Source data
++++++++

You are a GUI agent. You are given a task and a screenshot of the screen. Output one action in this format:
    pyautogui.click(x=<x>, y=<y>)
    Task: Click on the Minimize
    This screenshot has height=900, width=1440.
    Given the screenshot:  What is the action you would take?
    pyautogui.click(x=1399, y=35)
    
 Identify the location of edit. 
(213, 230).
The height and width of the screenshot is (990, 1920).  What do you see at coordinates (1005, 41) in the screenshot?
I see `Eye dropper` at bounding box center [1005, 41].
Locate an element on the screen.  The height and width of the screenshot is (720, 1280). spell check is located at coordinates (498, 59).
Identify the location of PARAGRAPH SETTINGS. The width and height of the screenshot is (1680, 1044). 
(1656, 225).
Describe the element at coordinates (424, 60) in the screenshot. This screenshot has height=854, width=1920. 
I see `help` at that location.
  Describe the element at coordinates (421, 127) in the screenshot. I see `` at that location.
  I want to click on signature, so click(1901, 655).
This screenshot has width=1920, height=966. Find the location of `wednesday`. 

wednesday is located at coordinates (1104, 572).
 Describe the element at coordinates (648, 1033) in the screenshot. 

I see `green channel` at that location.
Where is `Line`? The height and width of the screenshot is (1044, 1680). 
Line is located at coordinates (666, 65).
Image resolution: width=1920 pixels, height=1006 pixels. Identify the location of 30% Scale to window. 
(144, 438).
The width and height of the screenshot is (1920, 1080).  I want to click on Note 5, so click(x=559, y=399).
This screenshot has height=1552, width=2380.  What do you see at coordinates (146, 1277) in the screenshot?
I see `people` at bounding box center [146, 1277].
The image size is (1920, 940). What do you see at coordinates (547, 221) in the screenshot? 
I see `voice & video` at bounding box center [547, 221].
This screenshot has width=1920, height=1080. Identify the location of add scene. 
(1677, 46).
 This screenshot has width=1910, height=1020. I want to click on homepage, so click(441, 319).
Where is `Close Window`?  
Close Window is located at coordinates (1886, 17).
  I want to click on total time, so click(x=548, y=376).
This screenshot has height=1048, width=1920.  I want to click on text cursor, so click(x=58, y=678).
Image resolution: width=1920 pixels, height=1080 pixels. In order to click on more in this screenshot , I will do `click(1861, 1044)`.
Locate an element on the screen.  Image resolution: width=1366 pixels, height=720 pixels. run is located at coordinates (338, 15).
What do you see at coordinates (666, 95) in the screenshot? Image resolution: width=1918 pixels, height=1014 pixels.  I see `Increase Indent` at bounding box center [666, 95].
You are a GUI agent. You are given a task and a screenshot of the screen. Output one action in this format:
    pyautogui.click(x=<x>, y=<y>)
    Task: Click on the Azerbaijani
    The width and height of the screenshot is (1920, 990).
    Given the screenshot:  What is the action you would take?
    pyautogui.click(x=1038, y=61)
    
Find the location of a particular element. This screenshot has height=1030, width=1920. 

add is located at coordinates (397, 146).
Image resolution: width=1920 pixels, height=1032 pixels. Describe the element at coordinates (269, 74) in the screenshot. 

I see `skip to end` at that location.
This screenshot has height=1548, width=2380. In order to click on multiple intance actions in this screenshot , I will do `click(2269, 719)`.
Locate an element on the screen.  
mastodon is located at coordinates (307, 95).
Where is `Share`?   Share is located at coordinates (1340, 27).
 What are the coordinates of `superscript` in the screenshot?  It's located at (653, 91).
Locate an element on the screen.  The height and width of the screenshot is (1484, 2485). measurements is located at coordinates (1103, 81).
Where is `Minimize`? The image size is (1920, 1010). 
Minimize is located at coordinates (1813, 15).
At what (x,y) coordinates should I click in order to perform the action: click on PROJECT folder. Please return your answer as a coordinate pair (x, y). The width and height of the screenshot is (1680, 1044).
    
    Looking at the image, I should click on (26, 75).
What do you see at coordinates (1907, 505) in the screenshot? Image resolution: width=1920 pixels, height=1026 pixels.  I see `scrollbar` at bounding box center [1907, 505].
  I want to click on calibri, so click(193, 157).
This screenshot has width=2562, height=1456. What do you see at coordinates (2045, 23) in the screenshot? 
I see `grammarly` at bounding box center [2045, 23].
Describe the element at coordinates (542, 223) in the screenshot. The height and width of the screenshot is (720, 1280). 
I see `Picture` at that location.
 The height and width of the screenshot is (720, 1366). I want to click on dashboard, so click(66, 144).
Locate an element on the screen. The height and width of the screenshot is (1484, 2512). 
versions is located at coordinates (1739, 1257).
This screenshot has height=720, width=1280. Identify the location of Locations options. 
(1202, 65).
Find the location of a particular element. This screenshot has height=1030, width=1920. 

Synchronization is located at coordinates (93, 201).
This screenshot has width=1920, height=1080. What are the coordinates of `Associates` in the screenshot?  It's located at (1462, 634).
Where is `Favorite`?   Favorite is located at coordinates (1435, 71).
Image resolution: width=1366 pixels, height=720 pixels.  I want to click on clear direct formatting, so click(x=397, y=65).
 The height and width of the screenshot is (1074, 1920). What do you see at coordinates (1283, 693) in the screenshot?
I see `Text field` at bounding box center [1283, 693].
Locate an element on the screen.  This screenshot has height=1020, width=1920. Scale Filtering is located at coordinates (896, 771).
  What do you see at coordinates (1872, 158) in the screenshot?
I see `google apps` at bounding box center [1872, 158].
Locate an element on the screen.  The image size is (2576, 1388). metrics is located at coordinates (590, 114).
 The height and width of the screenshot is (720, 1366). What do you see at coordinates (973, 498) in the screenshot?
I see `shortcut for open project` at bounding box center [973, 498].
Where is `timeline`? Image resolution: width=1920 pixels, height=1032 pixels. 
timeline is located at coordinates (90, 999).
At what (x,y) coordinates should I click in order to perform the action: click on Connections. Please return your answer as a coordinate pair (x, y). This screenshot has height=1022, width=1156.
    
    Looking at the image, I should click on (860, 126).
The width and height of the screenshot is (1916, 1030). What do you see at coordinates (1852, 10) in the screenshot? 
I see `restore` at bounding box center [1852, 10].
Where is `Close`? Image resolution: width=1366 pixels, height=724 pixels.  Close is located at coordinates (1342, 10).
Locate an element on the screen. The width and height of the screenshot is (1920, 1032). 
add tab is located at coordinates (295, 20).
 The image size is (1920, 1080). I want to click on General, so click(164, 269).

++++++++

▶ _Task brief_:
Rewrite the data above with every "Identify the location of" changed to "Find the position of", keeping everything else the same.

▶ _Written response_:
You are a GUI agent. You are given a task and a screenshot of the screen. Output one action in this format:
    pyautogui.click(x=<x>, y=<y>)
    Task: Click on the Minimize
    This screenshot has height=900, width=1440.
    Given the screenshot:  What is the action you would take?
    pyautogui.click(x=1399, y=35)
    
 Find the position of edit. 
(213, 230).
The height and width of the screenshot is (990, 1920).  What do you see at coordinates (1005, 41) in the screenshot?
I see `Eye dropper` at bounding box center [1005, 41].
Locate an element on the screen.  The height and width of the screenshot is (720, 1280). spell check is located at coordinates (498, 59).
Find the position of PARAGRAPH SETTINGS. The width and height of the screenshot is (1680, 1044). 
(1656, 225).
Describe the element at coordinates (424, 60) in the screenshot. This screenshot has height=854, width=1920. 
I see `help` at that location.
  Describe the element at coordinates (421, 127) in the screenshot. I see `` at that location.
  I want to click on signature, so click(1901, 655).
This screenshot has width=1920, height=966. Find the location of `wednesday`. 

wednesday is located at coordinates (1104, 572).
 Describe the element at coordinates (648, 1033) in the screenshot. 

I see `green channel` at that location.
Where is `Line`? The height and width of the screenshot is (1044, 1680). 
Line is located at coordinates (666, 65).
Image resolution: width=1920 pixels, height=1006 pixels. Find the position of 30% Scale to window. 
(144, 438).
The width and height of the screenshot is (1920, 1080).  I want to click on Note 5, so click(x=559, y=399).
This screenshot has height=1552, width=2380.  What do you see at coordinates (146, 1277) in the screenshot?
I see `people` at bounding box center [146, 1277].
The image size is (1920, 940). What do you see at coordinates (547, 221) in the screenshot? 
I see `voice & video` at bounding box center [547, 221].
This screenshot has width=1920, height=1080. Find the position of add scene. 
(1677, 46).
 This screenshot has width=1910, height=1020. I want to click on homepage, so click(441, 319).
Where is `Close Window`?  
Close Window is located at coordinates (1886, 17).
  I want to click on total time, so click(x=548, y=376).
This screenshot has height=1048, width=1920.  I want to click on text cursor, so click(x=58, y=678).
Image resolution: width=1920 pixels, height=1080 pixels. In order to click on more in this screenshot , I will do `click(1861, 1044)`.
Locate an element on the screen.  Image resolution: width=1366 pixels, height=720 pixels. run is located at coordinates (338, 15).
What do you see at coordinates (666, 95) in the screenshot? Image resolution: width=1918 pixels, height=1014 pixels.  I see `Increase Indent` at bounding box center [666, 95].
You are a GUI agent. You are given a task and a screenshot of the screen. Output one action in this format:
    pyautogui.click(x=<x>, y=<y>)
    Task: Click on the Azerbaijani
    The width and height of the screenshot is (1920, 990).
    Given the screenshot:  What is the action you would take?
    pyautogui.click(x=1038, y=61)
    
Find the location of a particular element. This screenshot has height=1030, width=1920. 

add is located at coordinates (397, 146).
Image resolution: width=1920 pixels, height=1032 pixels. Describe the element at coordinates (269, 74) in the screenshot. 

I see `skip to end` at that location.
This screenshot has height=1548, width=2380. In order to click on multiple intance actions in this screenshot , I will do `click(2269, 719)`.
Locate an element on the screen.  
mastodon is located at coordinates (307, 95).
Where is `Share`?   Share is located at coordinates (1340, 27).
 What are the coordinates of `superscript` in the screenshot?  It's located at (653, 91).
Locate an element on the screen.  The height and width of the screenshot is (1484, 2485). measurements is located at coordinates (1103, 81).
Where is `Minimize`? The image size is (1920, 1010). 
Minimize is located at coordinates (1813, 15).
At what (x,y) coordinates should I click in order to perform the action: click on PROJECT folder. Please return your answer as a coordinate pair (x, y). The width and height of the screenshot is (1680, 1044).
    
    Looking at the image, I should click on (26, 75).
What do you see at coordinates (1907, 505) in the screenshot? Image resolution: width=1920 pixels, height=1026 pixels.  I see `scrollbar` at bounding box center [1907, 505].
  I want to click on calibri, so click(193, 157).
This screenshot has width=2562, height=1456. What do you see at coordinates (2045, 23) in the screenshot? 
I see `grammarly` at bounding box center [2045, 23].
Describe the element at coordinates (542, 223) in the screenshot. The height and width of the screenshot is (720, 1280). 
I see `Picture` at that location.
 The height and width of the screenshot is (720, 1366). I want to click on dashboard, so click(66, 144).
Locate an element on the screen. The height and width of the screenshot is (1484, 2512). 
versions is located at coordinates (1739, 1257).
This screenshot has height=720, width=1280. Find the position of Locations options. 
(1202, 65).
Find the location of a particular element. This screenshot has height=1030, width=1920. 

Synchronization is located at coordinates (93, 201).
This screenshot has width=1920, height=1080. What are the coordinates of `Associates` in the screenshot?  It's located at (1462, 634).
Where is `Favorite`?   Favorite is located at coordinates (1435, 71).
Image resolution: width=1366 pixels, height=720 pixels.  I want to click on clear direct formatting, so click(x=397, y=65).
 The height and width of the screenshot is (1074, 1920). What do you see at coordinates (1283, 693) in the screenshot?
I see `Text field` at bounding box center [1283, 693].
Locate an element on the screen.  This screenshot has height=1020, width=1920. Scale Filtering is located at coordinates (896, 771).
  What do you see at coordinates (1872, 158) in the screenshot?
I see `google apps` at bounding box center [1872, 158].
Locate an element on the screen.  The image size is (2576, 1388). metrics is located at coordinates (590, 114).
 The height and width of the screenshot is (720, 1366). What do you see at coordinates (973, 498) in the screenshot?
I see `shortcut for open project` at bounding box center [973, 498].
Where is `timeline`? Image resolution: width=1920 pixels, height=1032 pixels. 
timeline is located at coordinates (90, 999).
At what (x,y) coordinates should I click in order to perform the action: click on Connections. Please return your answer as a coordinate pair (x, y). This screenshot has height=1022, width=1156.
    
    Looking at the image, I should click on (860, 126).
The width and height of the screenshot is (1916, 1030). What do you see at coordinates (1852, 10) in the screenshot? 
I see `restore` at bounding box center [1852, 10].
Where is `Close`? Image resolution: width=1366 pixels, height=724 pixels.  Close is located at coordinates (1342, 10).
Locate an element on the screen. The width and height of the screenshot is (1920, 1032). 
add tab is located at coordinates (295, 20).
 The image size is (1920, 1080). I want to click on General, so click(164, 269).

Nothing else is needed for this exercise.